| PROVIDED TEXT |
▼
RADIO: Dirty Deeds done expensive

Dirty Deeds AC/DC The Bear GigCity EdmontonIn the Bear radio station’s “Dirty Deeds” contest to win tickets to the sold-out AC/DC show at Commonwealth Stadium on Sept. 20, the first challenge was to call your wife and tell her your dog died … and another radio stunt goes over the line.

Asked to explain themselves, the cast of The Paul Brown Show – Brown, Yukon Jack, Gillian Foote and Ryan “RyMy” Maier – got on the phone after their show Monday morning:

“We like this contest not only because they have to do dirty deeds,” says Brown, “But there’s an AC/DC song! … and look at we can do …” (They chant in unison): “Oy! Oy! Oy! Oy!” Yukon Jack says, “Even though that’s not from Dirty Deeds, it might as well be because all AC/DC songs sound the same.”

The dead dog prank – which Yukon says was “in poor taste” – took place Monday morning.

“It was pretty rough,” says Brown. “Get it? Ruff? … I’d say the line of the morning from her was, ‘You better come home so we can cremate Tigger.’”

It wasn’t as bad as it could’ve been. Within seconds the victim was informed that Tigger is still very much alive AND the couple had won a pair of AC/DC tickets. The contestants cheered. So it’s all good.

GigCity Edmonton

Would you imagine this puppy dead to win AC/DC tickets?

Or is it? This is the latest episode in a disturbing trend to see how far people will abuse, humiliate and debase themselves to win concert tickets. Concert tickets! Turns out it’s pretty far. Dirty Deeds to come, which are kept secret until they’re unveiled day by day, also include calling your boss and quitting your job – for real. What’s next? Grandma’s dead? Cancer diagnosis? Face tattoo? Divorce your wife? Disown your children? Draw a picture of the Prophet Muhammad? I know, sorry – don’t give them ideas.

Speaking seriously, the Bear morning crew says they’re sometimes shocked by what listeners will do – for concert tickets. In coming up with ever more extreme, sadistic, and depraved stunts for such contests, all radio people strive for the holy grail of radio: To attain that magical awkward moment where the listener thinks, “Oh my God, I shouldn’t be listening to this,” to get as close to the line as you can without going over it, or at least go over it just far enough without getting fired. The Dirty Deeds contest promises more of the same.
▲
Saved entries
▼
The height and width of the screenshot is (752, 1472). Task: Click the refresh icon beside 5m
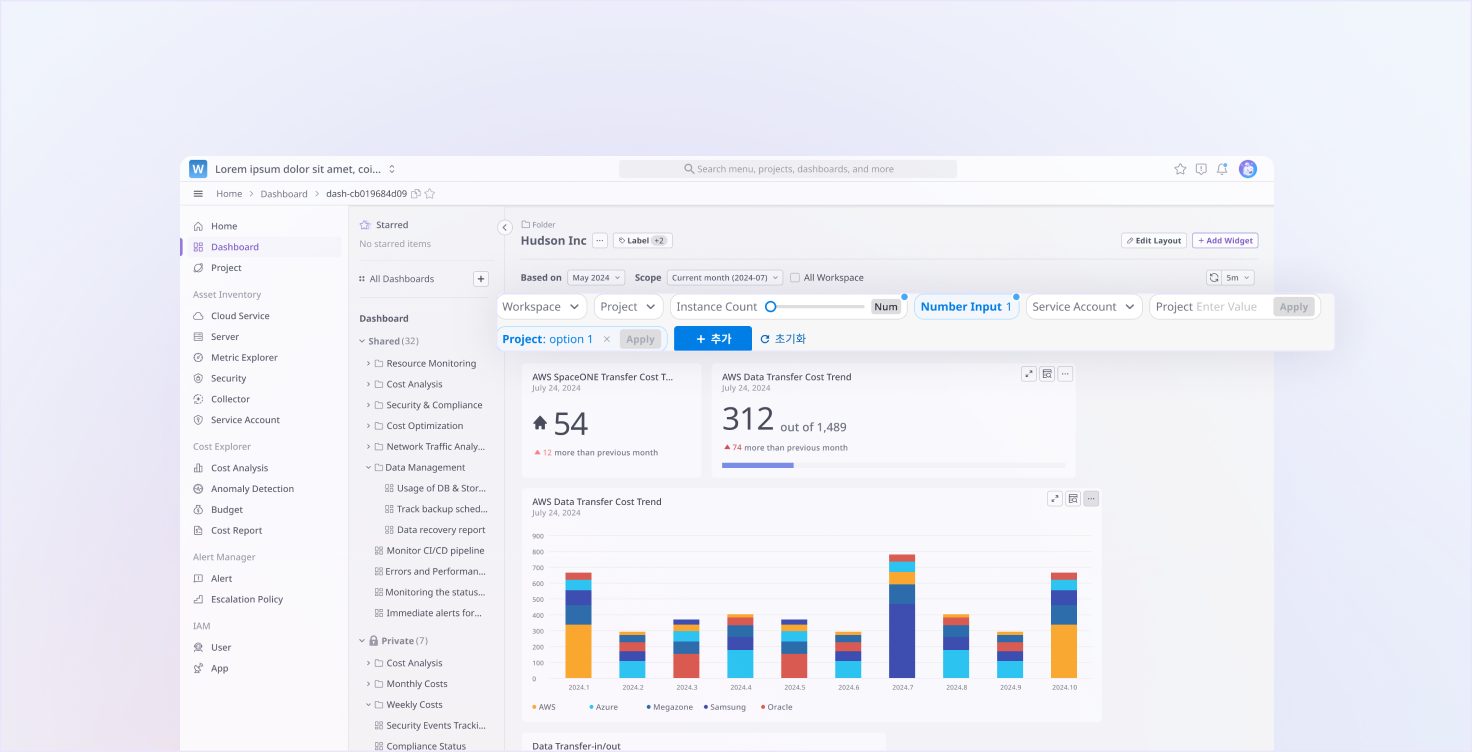coord(1214,278)
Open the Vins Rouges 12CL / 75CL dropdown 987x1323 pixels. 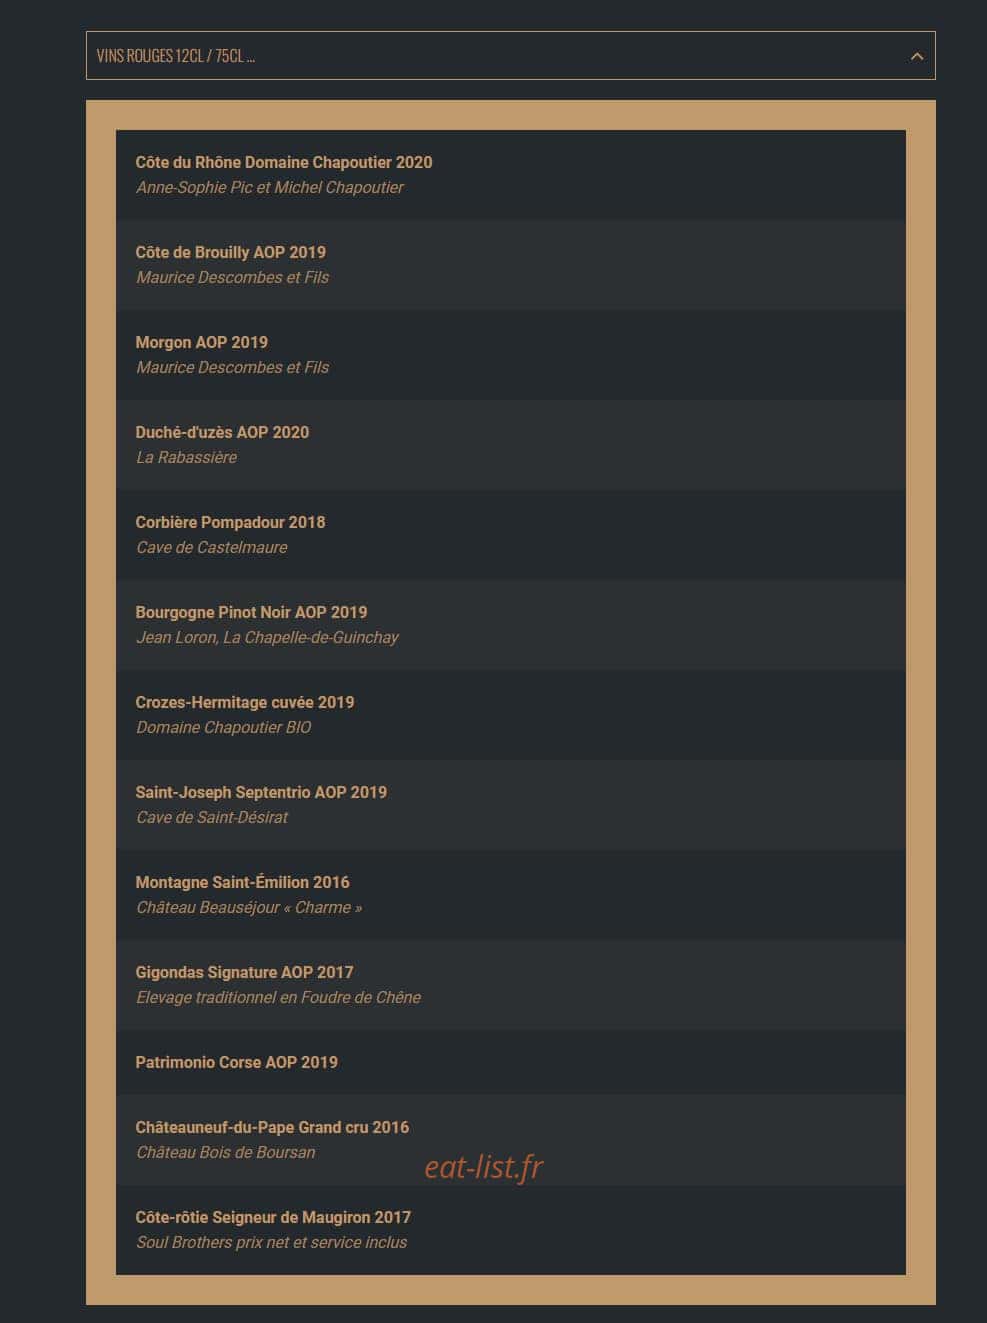[510, 56]
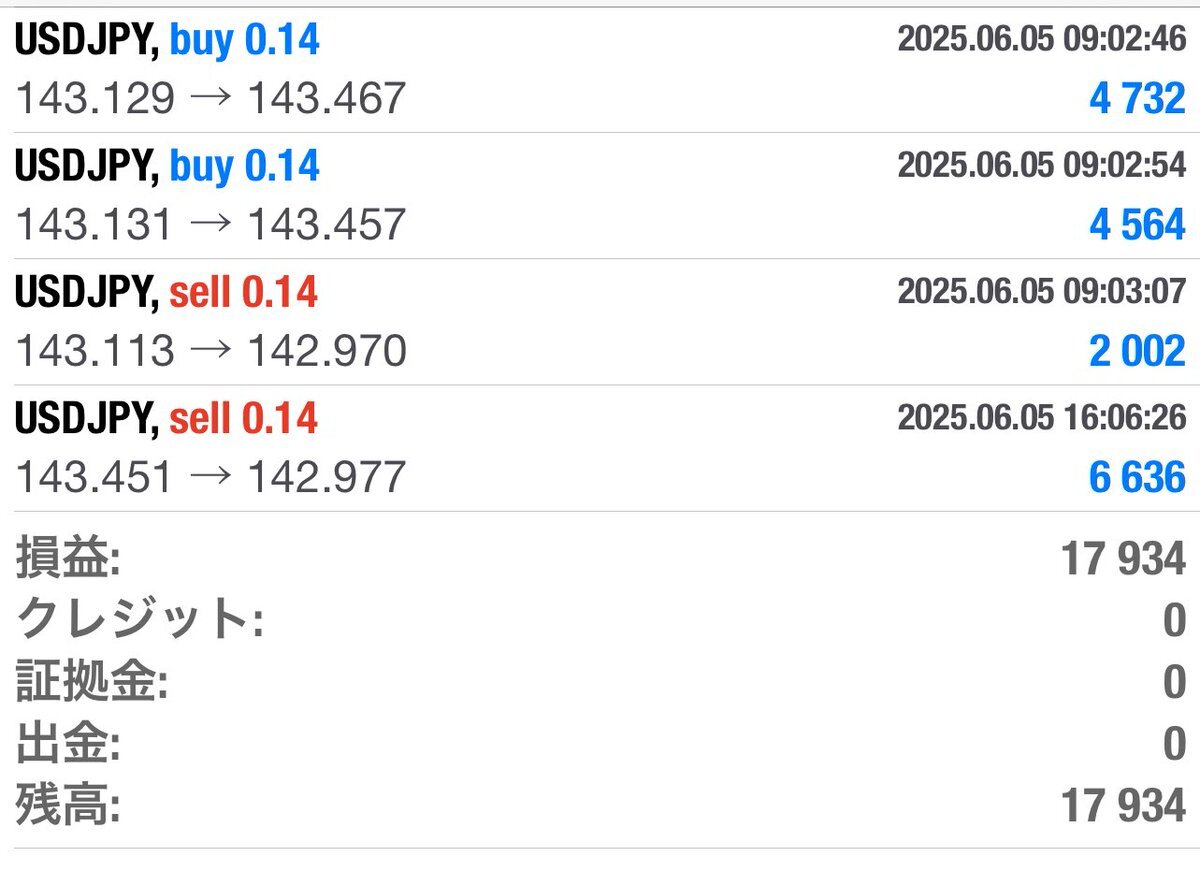Tap the 損益 summary label
Viewport: 1200px width, 871px height.
pos(68,559)
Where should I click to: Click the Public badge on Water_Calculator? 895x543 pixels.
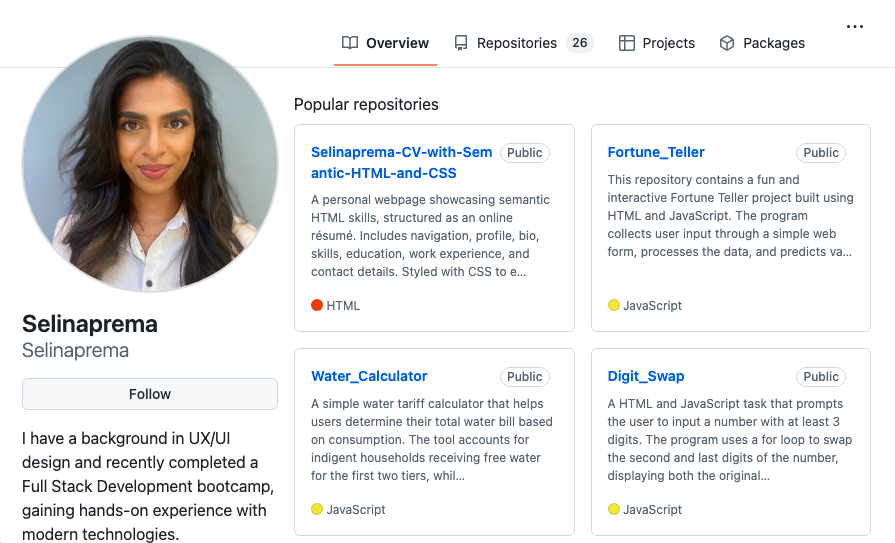coord(524,377)
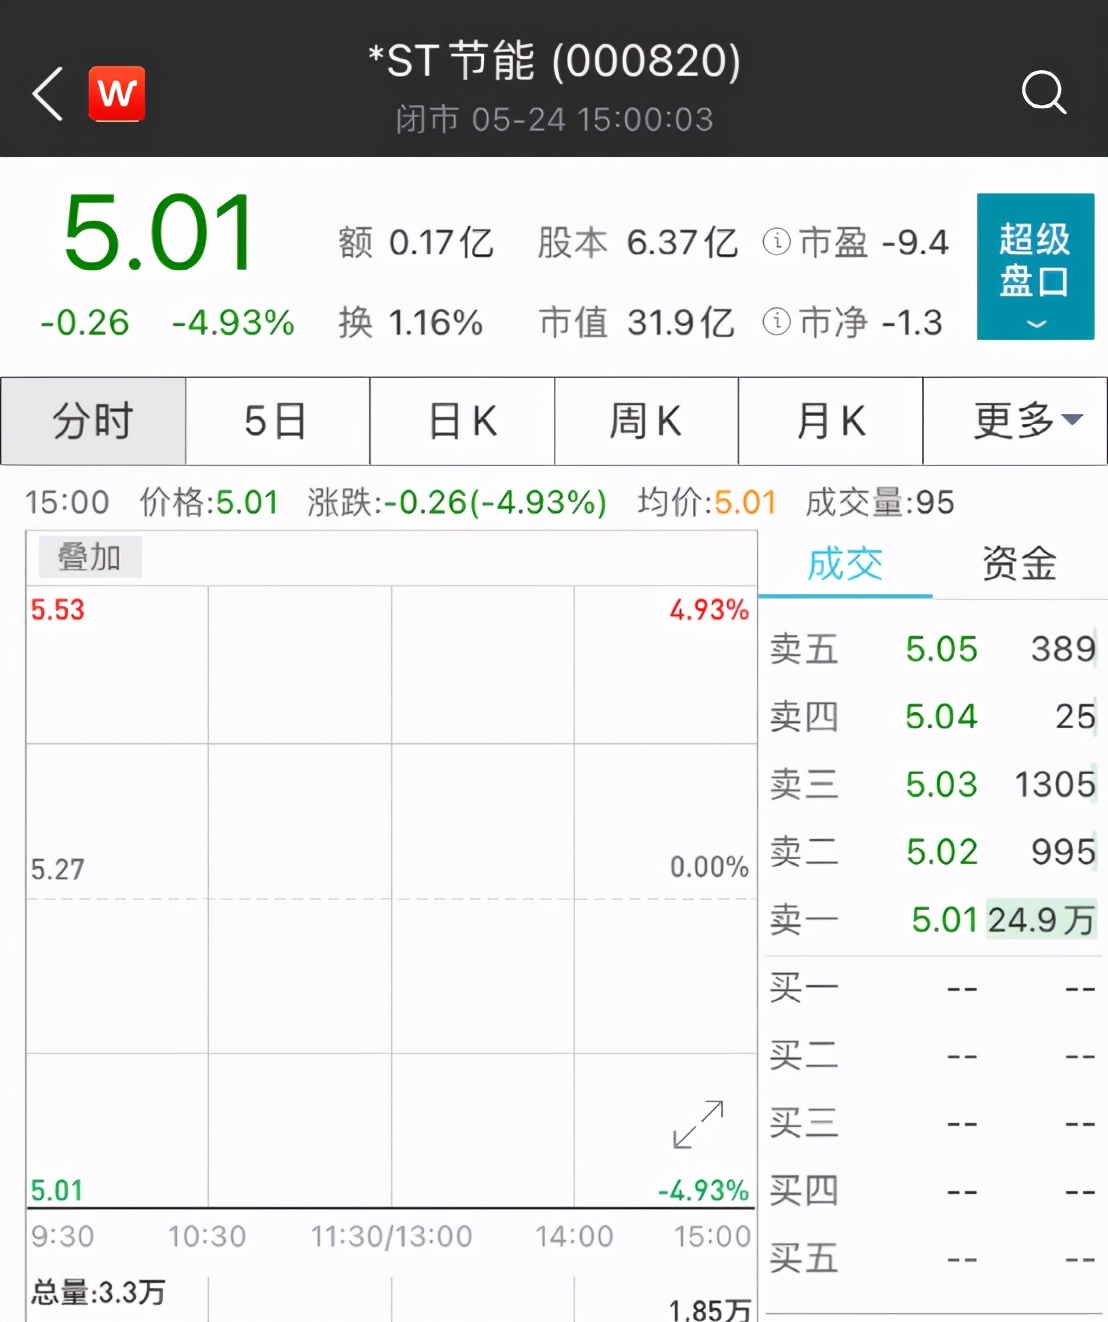This screenshot has width=1108, height=1322.
Task: Expand the 超级盘口 panel
Action: coord(1035,266)
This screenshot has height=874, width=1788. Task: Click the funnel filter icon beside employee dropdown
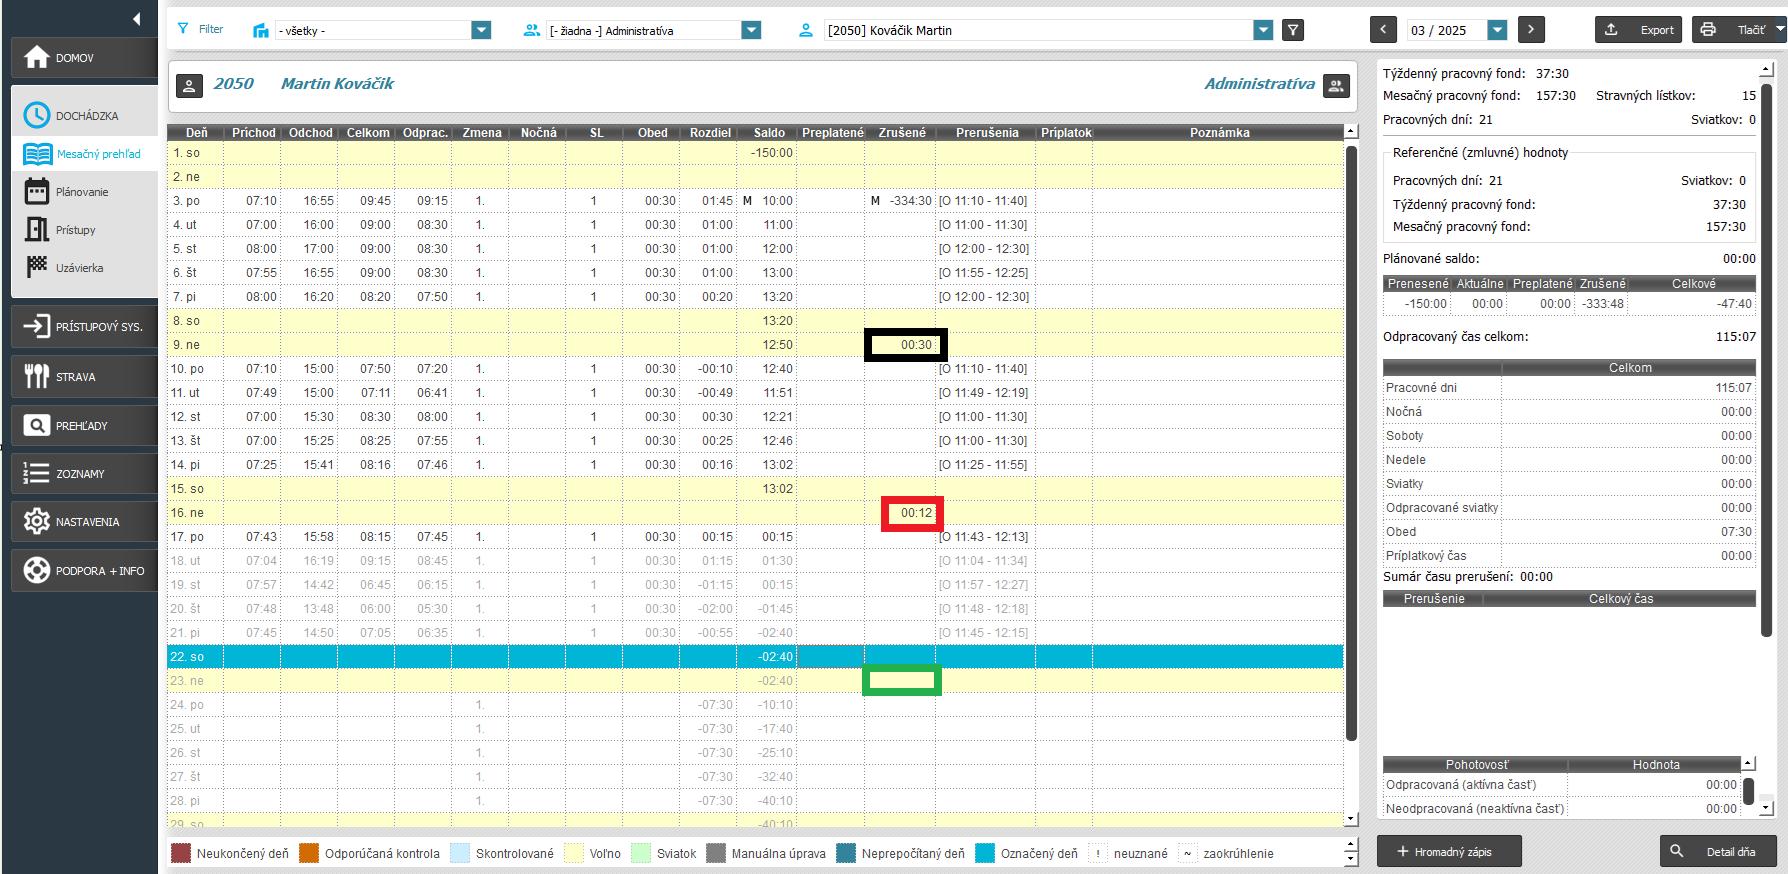coord(1293,30)
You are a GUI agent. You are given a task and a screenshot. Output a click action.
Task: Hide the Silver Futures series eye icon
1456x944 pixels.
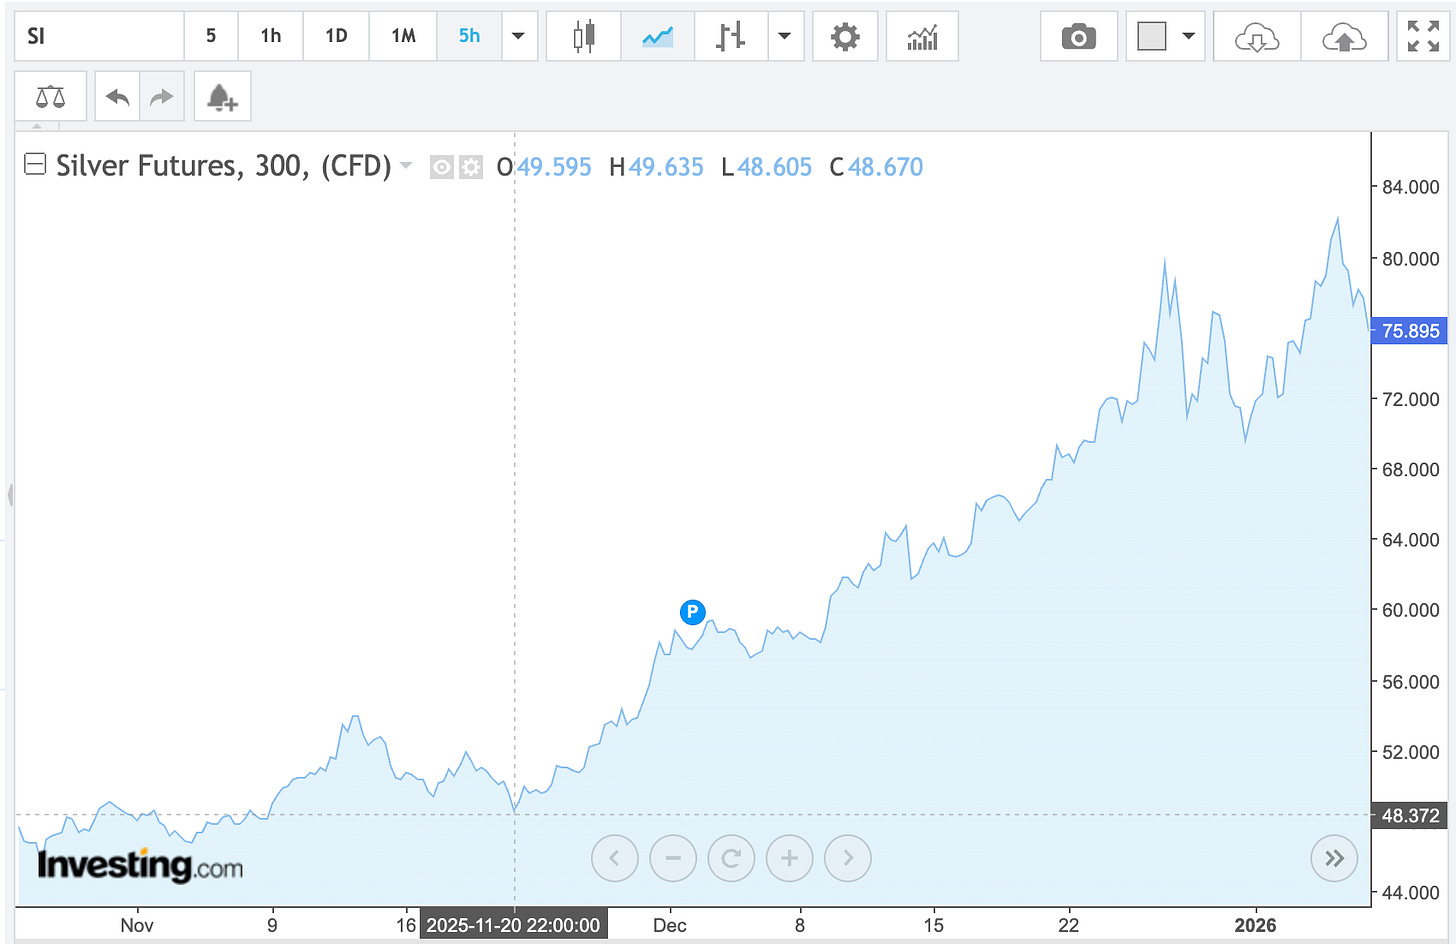pos(441,167)
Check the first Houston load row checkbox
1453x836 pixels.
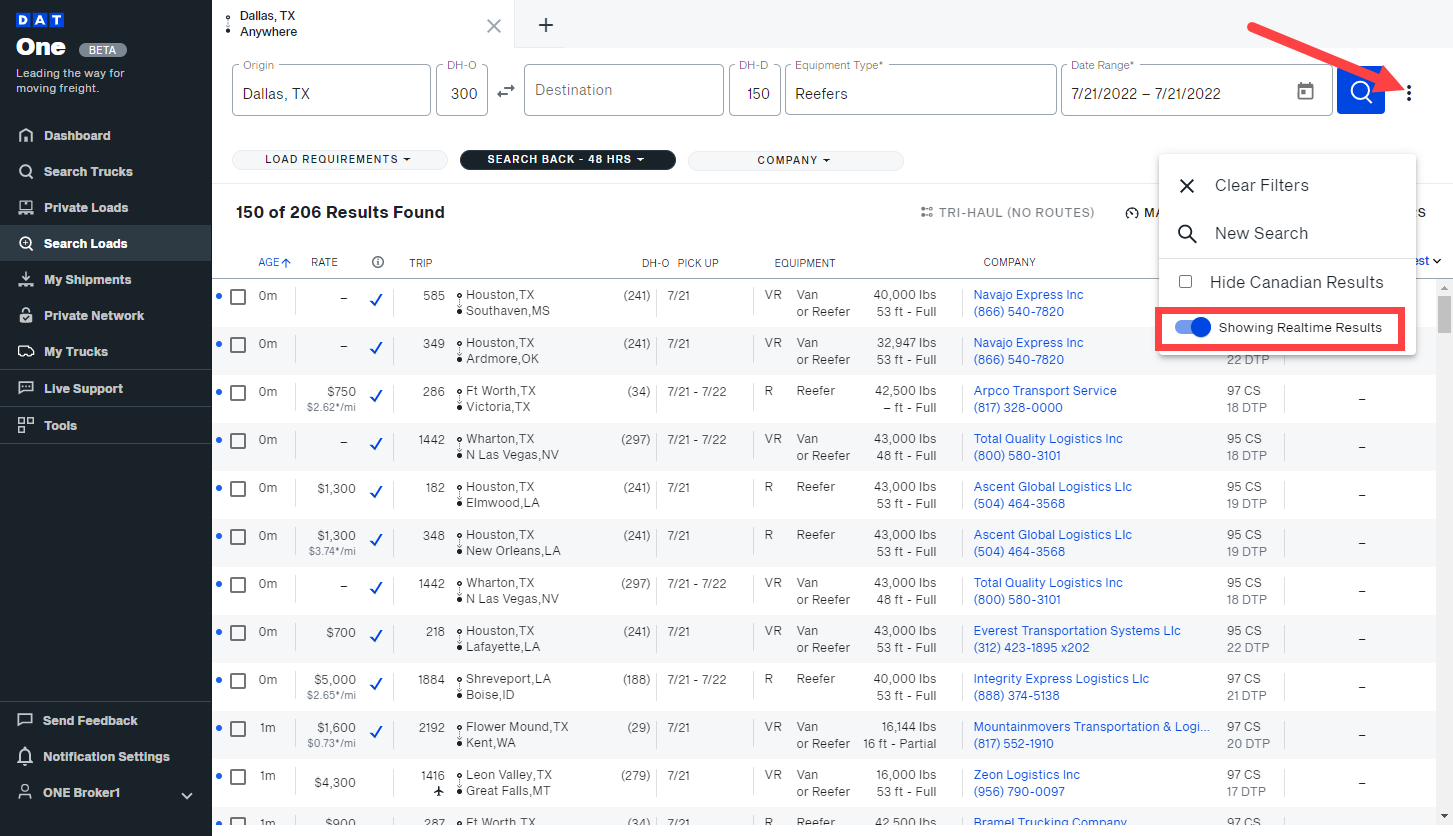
▲
| WORK TASK |
Answer these questions from the article about the radio contest:
1. Where and on what date is the AC/DC show?
2. What is the name of the dog in the Monday morning prank?
3. Which upcoming Dirty Deed involves the contestant's job?
Answer using only the article about the radio contest, not the records.

| EXERCISE RESPONSE |
1. Commonwealth Stadium, on Sept. 20.
2. Tigger.
3. Calling your boss and quitting your job for real.